Он попробовал, но камень не оторвался от земли ни на миллиметр.

— Что я говорил? Я слишком слаб.

— Не настолько слаб, как ты думаешь, — молвил Одиссей, — придёт время, и ты его подымешь. А пока запомни: если ребёнок не может собрать сломанную игрушку, он ломает её ещё больше.

— Как-то неободряюще звучит.

— Просто запомни, — Одиссей сверкнул глазами.

После этого Одиссей удалился. Какие-то соревнования по стрельбе из лука, объяснил он. А Сизиф подумал: опять с Ахиллом выясняют, кто искуснее в деле войны.

Час за часом, день за днём, год за годом… Дело не сдвигалось с места. Приходила также Фемида со своей дочкой Астреей и заверяла его, что Аид ещё никого не выпускал обратно в верхний мир. Поэтому его работа – бессмыслица. Он рассердился: словам Аида в царстве мёртвых верят больше, чем олимпийским сплетням. Он бросил ей:

— И что ты мне предлагаешь? Дважды никто ещё не умирал, а я хочу пожить.

Фемида пожала плечами:

— Как знаешь. Только твоё желание – несбыточное.

И она ушла, но Астрея успела ему подмигнуть на прощание.

Этот разговор его расстроил. Ведь Фемида мудра почти так же, как и Афина. И если даже она говорит, что его дело дрянь… Поневоле задумаешься: а не есть ли так на самом деле?

Но он старался не забивать себе голову мрачными мыслями, а только смотрел, как бы получше обхватить чёртов булыжник, чтобы не растревожить мозоли.

За всем этим он не замечал, что силы его увеличиваются час от часу, день ото дня, год от года…

Ведь Сизиф как-никак был человеком, хотя и мертвым. А у любого человека от постоянной работы мускулы наращивают силу. Правда, он давно уже забыл о словах Одиссея, потому что тот куда-то запропал.
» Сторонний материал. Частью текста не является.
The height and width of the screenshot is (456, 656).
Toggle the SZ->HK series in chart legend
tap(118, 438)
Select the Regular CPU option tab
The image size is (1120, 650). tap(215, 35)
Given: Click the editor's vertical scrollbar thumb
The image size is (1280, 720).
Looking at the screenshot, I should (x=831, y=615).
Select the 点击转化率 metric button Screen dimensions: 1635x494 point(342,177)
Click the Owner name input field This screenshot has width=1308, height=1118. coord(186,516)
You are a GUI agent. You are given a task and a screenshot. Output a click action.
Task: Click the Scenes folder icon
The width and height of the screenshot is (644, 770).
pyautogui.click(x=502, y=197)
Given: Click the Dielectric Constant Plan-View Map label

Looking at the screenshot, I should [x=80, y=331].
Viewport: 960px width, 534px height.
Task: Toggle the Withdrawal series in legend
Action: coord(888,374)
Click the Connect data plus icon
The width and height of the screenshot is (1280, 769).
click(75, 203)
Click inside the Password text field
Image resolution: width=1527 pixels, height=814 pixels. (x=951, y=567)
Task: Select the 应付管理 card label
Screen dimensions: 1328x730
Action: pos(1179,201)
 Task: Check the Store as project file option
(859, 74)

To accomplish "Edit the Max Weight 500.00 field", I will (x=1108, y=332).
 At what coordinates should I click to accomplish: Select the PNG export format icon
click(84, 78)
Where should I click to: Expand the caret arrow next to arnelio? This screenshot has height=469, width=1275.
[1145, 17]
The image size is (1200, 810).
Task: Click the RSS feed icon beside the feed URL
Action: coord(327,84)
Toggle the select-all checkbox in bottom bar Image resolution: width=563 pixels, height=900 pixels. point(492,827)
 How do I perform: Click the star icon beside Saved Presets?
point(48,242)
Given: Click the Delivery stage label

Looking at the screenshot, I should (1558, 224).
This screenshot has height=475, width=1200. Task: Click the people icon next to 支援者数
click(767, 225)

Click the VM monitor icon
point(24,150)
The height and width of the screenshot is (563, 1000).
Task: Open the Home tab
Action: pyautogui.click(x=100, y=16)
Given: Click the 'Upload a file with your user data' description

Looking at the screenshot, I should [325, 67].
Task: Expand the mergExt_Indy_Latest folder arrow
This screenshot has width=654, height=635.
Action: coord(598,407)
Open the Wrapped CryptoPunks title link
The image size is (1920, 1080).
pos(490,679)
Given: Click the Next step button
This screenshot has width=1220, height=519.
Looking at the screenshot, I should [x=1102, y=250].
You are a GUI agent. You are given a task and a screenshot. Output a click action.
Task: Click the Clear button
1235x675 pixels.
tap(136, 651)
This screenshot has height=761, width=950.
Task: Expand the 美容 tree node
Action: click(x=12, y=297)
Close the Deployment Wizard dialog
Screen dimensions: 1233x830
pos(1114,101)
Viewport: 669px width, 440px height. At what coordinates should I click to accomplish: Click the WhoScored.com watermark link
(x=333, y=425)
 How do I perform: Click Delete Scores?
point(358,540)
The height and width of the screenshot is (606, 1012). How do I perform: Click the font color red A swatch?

И он не знал, что пророчество, сказанное им, уже сбылось.

 

Он поднялся, сам уже не зная в который раз, на проклятущую гору. Ноги его дрожали, но в руках – он этого ещё не знал – сила всё же оставалась. Придерживая руками камень, чтобы тот не скатился, как раньше, он взглянул на вершину. Её конец слегка поблёскивал в тусклом подземном свете, словно был сделан из железа.

И тут что-то в нём вскипело. Любой наблюдающий за ним, сказал бы – это горечь обиды.

— Пропади ты пропадом! – он удивился, почему только сейчас высказал это вслух, — Чертово жало! На тебе и муха не усидит, а мне нужно взвалить на тебя камень! Долго я пред тобой пресмыкался, но теперь… На-ка, получи!